**What needs to be done:** Below, take everything from the line containing "Select the Mapa tab in bottom bar" down to the line containing "Action: [x=168, y=15]", both included, and output it as a Markdown table with the columns Row and Line. Put a running number in Row and the line in Line, and skip blank lines.

**Supplied entries:**
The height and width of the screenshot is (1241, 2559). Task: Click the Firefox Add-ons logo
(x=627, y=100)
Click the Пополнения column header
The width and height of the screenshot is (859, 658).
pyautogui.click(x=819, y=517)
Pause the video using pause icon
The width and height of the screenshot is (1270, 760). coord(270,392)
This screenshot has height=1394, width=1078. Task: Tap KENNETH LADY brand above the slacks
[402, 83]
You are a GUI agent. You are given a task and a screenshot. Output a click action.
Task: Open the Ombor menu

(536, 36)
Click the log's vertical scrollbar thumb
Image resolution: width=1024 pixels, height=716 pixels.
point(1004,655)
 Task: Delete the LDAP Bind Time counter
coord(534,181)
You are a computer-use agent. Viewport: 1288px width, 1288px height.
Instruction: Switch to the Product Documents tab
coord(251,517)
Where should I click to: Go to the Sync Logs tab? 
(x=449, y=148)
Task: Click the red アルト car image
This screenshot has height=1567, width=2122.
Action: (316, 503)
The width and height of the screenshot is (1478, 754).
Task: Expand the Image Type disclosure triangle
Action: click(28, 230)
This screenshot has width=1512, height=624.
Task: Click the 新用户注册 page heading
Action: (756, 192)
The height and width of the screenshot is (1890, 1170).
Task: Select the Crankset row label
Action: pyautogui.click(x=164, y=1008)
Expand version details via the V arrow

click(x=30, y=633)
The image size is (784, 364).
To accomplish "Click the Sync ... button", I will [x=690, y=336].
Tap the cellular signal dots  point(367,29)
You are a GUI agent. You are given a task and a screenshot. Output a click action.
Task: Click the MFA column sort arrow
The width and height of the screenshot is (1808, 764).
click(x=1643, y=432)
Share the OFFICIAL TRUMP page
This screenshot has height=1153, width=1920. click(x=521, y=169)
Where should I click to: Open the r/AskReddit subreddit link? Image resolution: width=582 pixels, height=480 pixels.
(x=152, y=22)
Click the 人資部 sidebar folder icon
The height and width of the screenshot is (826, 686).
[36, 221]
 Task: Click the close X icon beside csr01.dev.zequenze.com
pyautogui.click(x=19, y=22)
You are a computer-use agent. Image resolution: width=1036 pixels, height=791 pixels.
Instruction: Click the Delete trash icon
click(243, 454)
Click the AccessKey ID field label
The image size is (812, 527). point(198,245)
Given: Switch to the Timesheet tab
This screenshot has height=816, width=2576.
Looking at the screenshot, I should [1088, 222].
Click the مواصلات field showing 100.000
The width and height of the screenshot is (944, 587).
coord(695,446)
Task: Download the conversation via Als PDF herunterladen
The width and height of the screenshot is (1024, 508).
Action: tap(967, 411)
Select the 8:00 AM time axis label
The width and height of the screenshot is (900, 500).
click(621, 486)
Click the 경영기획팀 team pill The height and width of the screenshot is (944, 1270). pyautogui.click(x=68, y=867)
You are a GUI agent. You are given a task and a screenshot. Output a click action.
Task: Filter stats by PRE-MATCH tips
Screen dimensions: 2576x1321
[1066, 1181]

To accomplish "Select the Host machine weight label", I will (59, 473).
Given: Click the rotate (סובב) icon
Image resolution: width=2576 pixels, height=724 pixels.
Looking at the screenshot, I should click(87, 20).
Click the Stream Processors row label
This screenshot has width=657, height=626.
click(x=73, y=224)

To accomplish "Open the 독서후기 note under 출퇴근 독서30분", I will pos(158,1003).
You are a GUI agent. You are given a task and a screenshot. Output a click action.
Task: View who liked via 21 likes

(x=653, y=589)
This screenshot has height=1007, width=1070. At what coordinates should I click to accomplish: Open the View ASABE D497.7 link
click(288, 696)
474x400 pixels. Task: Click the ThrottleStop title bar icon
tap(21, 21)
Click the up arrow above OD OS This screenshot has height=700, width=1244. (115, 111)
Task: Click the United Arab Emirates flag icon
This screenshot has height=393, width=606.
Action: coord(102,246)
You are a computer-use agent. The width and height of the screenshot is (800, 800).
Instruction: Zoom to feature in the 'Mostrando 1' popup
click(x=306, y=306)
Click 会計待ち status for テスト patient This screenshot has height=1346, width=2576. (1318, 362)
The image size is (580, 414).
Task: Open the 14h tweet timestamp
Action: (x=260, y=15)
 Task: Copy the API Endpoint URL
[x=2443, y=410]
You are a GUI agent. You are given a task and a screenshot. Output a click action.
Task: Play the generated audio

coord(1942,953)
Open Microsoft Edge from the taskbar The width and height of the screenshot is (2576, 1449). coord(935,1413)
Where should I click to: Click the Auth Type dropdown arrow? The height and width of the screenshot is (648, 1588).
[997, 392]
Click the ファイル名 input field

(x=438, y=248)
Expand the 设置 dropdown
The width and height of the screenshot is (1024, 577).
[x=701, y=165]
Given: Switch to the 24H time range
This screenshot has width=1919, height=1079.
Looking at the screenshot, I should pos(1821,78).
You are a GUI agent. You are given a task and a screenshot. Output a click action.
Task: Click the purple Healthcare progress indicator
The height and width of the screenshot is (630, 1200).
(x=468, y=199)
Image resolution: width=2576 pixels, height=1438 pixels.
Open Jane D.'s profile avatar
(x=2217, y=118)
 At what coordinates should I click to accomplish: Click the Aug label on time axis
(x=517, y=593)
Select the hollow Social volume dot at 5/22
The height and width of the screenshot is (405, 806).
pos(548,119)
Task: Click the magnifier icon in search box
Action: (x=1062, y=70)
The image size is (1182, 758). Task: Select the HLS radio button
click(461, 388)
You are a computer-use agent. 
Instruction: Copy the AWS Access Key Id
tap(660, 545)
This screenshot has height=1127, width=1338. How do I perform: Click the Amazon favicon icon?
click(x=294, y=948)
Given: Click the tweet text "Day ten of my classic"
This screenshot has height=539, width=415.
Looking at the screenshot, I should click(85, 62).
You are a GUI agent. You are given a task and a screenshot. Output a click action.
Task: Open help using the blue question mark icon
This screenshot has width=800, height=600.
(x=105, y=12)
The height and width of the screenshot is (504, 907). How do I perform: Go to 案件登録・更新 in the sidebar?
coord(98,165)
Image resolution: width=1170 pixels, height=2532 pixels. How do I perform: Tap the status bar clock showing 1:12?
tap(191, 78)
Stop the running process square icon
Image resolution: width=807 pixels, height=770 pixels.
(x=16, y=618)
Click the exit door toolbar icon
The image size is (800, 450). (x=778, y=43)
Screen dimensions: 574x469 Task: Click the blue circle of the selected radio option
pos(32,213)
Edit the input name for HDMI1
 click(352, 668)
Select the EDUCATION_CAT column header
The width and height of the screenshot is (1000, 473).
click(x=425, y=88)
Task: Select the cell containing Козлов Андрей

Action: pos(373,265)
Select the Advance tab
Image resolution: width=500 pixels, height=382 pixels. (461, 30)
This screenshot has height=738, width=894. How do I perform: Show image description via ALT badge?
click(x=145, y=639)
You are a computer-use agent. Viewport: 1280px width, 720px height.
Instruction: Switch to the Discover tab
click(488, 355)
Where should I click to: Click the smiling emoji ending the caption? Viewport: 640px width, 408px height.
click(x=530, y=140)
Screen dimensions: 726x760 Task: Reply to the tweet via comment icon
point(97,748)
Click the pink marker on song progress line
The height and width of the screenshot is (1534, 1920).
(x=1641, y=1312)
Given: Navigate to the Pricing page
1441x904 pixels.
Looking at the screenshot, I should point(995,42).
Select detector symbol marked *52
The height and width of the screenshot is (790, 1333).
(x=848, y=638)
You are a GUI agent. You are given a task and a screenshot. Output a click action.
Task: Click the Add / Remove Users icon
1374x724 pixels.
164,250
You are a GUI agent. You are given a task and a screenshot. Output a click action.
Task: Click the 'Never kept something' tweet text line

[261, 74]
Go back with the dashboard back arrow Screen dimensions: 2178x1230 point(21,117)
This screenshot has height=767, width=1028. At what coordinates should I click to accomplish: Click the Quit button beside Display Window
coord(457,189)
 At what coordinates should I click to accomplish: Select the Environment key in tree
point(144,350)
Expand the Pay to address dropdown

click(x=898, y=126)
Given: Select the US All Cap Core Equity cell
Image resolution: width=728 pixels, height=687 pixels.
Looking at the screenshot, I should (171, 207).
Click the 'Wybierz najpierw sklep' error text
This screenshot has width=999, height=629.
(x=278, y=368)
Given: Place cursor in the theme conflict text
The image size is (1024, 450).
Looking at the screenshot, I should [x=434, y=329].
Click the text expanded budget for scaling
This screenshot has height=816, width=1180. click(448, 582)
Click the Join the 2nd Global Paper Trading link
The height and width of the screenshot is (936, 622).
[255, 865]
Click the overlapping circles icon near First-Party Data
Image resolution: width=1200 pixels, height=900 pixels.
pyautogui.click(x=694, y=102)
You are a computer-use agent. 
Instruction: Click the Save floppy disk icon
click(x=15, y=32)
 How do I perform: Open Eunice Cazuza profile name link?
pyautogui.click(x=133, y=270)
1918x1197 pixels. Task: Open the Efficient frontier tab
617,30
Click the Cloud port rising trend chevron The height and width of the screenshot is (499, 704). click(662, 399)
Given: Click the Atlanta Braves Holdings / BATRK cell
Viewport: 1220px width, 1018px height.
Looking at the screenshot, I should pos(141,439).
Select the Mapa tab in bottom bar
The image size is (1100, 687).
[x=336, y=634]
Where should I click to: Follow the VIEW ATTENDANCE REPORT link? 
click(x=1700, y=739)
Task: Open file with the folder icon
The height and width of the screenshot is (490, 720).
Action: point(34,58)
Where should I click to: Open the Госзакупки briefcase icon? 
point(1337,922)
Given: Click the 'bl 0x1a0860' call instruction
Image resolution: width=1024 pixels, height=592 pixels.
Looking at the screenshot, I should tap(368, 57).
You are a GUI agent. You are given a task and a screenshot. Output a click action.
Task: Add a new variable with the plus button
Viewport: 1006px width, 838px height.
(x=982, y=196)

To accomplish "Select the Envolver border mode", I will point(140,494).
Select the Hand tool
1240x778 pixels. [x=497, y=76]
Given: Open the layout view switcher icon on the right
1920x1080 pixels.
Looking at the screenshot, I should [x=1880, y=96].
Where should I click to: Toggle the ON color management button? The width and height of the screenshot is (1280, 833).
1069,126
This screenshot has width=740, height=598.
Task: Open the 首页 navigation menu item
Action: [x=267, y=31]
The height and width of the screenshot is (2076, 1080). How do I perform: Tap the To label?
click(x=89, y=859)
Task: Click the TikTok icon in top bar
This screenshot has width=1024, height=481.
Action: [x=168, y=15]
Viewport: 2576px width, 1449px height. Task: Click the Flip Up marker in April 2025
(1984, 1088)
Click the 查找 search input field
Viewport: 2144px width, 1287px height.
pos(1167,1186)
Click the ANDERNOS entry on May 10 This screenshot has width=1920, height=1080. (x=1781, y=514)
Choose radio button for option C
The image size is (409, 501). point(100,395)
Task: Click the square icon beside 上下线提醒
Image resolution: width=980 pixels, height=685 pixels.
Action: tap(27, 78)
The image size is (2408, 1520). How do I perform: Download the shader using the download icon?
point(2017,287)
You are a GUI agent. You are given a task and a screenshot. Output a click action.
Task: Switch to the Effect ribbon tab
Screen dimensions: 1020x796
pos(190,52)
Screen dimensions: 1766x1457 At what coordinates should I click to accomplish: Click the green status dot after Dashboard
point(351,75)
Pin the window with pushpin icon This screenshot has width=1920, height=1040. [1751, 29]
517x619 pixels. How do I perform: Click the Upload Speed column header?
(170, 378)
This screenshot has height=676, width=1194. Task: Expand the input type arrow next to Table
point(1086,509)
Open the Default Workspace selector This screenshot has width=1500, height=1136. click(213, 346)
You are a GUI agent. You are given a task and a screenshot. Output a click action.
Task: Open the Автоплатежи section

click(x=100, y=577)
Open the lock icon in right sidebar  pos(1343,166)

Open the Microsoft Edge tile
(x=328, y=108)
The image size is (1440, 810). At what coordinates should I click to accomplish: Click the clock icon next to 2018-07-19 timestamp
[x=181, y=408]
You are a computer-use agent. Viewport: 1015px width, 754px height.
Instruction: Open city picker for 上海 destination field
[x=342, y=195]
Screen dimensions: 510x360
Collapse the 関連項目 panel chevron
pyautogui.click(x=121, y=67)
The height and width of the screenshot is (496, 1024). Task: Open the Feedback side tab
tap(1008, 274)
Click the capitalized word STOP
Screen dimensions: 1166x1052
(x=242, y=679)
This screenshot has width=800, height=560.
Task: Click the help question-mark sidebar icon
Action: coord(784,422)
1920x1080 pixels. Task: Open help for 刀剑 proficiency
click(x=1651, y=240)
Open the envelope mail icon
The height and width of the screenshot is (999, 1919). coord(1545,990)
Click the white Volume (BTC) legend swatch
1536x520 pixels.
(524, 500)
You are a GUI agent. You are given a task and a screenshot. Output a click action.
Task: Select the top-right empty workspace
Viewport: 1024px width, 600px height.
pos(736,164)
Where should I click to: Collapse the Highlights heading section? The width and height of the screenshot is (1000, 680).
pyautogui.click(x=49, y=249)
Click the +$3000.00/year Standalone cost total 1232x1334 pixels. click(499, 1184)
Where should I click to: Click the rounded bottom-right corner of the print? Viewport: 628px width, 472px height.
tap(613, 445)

**Reply:**
| Row | Line |
|---|---|
| 1 | Select the Mapa tab in bottom bar |
| 2 | The image size is (1100, 687). |
| 3 | [x=336, y=634] |
| 4 | Where should I click to: Follow the VIEW ATTENDANCE REPORT link?  |
| 5 | click(x=1700, y=739) |
| 6 | Task: Open file with the folder icon |
| 7 | The height and width of the screenshot is (490, 720). |
| 8 | Action: point(34,58) |
| 9 | Where should I click to: Open the Госзакупки briefcase icon?  |
| 10 | point(1337,922) |
| 11 | Given: Click the 'bl 0x1a0860' call instruction |
| 12 | Image resolution: width=1024 pixels, height=592 pixels. |
| 13 | Looking at the screenshot, I should tap(368, 57). |
| 14 | You are a GUI agent. You are given a task and a screenshot. Output a click action. |
| 15 | Task: Add a new variable with the plus button |
| 16 | Viewport: 1006px width, 838px height. |
| 17 | (x=982, y=196) |
| 18 | To accomplish "Select the Envolver border mode", I will point(140,494). |
| 19 | Select the Hand tool |
| 20 | 1240x778 pixels. [x=497, y=76] |
| 21 | Given: Open the layout view switcher icon on the right |
| 22 | 1920x1080 pixels. |
| 23 | Looking at the screenshot, I should [x=1880, y=96]. |
| 24 | Where should I click to: Toggle the ON color management button? The width and height of the screenshot is (1280, 833). |
| 25 | 1069,126 |
| 26 | This screenshot has width=740, height=598. |
| 27 | Task: Open the 首页 navigation menu item |
| 28 | Action: [x=267, y=31] |
| 29 | The height and width of the screenshot is (2076, 1080). How do I perform: Tap the To label? |
| 30 | click(x=89, y=859) |
| 31 | Task: Click the TikTok icon in top bar |
| 32 | This screenshot has width=1024, height=481. |
| 33 | Action: [x=168, y=15] |